MANAGEMENT: Promoting Financial Literacy
Recent Western Cape Business News
In an increasingly competitive marketplace, many businesses are suffering unnecessarily from a lack of financial literacy amongst staff who struggle to understand the basic financial facts of their organisations – but this is easily remedied by the relevant training, say experts.
Effective financial literacy training for non-finance staff can boost entrepreneurial development, staff innovation, financial prudence, and better decision-making processes amongst managers, all of which will lead to increased profit, says Colin Firer, Programme Director of the course Finance for Non-Financial Managers, which runs at the UCT Graduate School of Business (GSB).
“The need for non-financial personnel to understand financial statements and financial jargon is often not realised, and businesses suffer as a result,” says Firer.
This is a truth that is internationally understood, yet not acted upon often enough, specialists believe. Gene Siciliano, author of the book Finance for Non-Financial Managers, writes on his website: “We are often told that the effort to learn to build and use workable budgets is just too much. For some managers, planning a budget is more frustrating than just hoping the numbers will all work out, if they only sell enough widgets or whatever. But I won’t quote the business failure rates amongst companies in this range.”
Locally, the picture is similar, Firer agrees. “We have seen South Africans becoming aware that financial literacy can make a huge difference to the overall sustainability of their organisations as well as to their personal lives,” he says. “Furthermore, it is essential in identifying possible ‘red flags’ in a company’s financial situation. If you want to know why your income statement shows a profit but all you have to show for it is an overdrawn bank account, you need to empower yourself by understanding some basic financial principles.
If more non-financial personnel had been financially literate in Leisurenet for example, perhaps someone could have raised the red flag before the company collapsed. It is a key requirement for managers in the current market context.”
Developing this literacy is the main objective of the UCT GSB course which runs this May and again in October in Cape Town.

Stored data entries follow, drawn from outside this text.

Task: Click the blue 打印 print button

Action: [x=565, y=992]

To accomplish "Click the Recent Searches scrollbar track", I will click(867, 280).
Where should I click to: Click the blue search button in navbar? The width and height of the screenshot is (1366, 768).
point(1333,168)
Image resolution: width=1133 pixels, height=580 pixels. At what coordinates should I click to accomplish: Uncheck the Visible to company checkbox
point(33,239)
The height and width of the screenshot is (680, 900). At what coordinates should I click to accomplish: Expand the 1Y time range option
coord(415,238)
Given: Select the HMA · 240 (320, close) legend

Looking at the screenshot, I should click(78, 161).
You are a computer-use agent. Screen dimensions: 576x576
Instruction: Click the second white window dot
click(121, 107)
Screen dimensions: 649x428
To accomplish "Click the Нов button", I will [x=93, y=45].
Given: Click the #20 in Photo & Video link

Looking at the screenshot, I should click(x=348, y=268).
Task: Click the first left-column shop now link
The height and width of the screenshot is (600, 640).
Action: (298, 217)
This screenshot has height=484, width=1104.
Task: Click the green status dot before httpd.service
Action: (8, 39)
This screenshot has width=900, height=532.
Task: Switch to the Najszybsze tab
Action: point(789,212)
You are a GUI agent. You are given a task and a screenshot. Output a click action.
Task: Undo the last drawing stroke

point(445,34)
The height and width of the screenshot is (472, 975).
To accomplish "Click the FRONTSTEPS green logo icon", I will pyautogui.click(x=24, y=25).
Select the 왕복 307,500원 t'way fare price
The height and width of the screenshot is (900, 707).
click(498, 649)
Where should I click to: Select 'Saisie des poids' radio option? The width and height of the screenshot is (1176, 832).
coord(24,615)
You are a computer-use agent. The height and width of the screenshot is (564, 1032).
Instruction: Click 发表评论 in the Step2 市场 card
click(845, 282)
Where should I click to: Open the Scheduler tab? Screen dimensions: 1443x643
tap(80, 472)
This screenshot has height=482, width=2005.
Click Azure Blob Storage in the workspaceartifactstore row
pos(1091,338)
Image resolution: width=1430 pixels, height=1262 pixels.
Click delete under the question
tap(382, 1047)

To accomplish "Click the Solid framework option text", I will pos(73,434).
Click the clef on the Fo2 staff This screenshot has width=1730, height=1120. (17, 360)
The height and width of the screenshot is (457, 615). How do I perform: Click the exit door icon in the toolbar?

“We aim to make the language of accounting and finance accessible and easy to understand,” Firer says. “Those attending will be taught how to read an organisation’s financial statements and explore their parameters. They will be given the tools to analyse cost behaviour and financial performance; will participate in creating a financial plan; and they will gain the knowledge and confidence needed to contribute to creating value within their organisation.”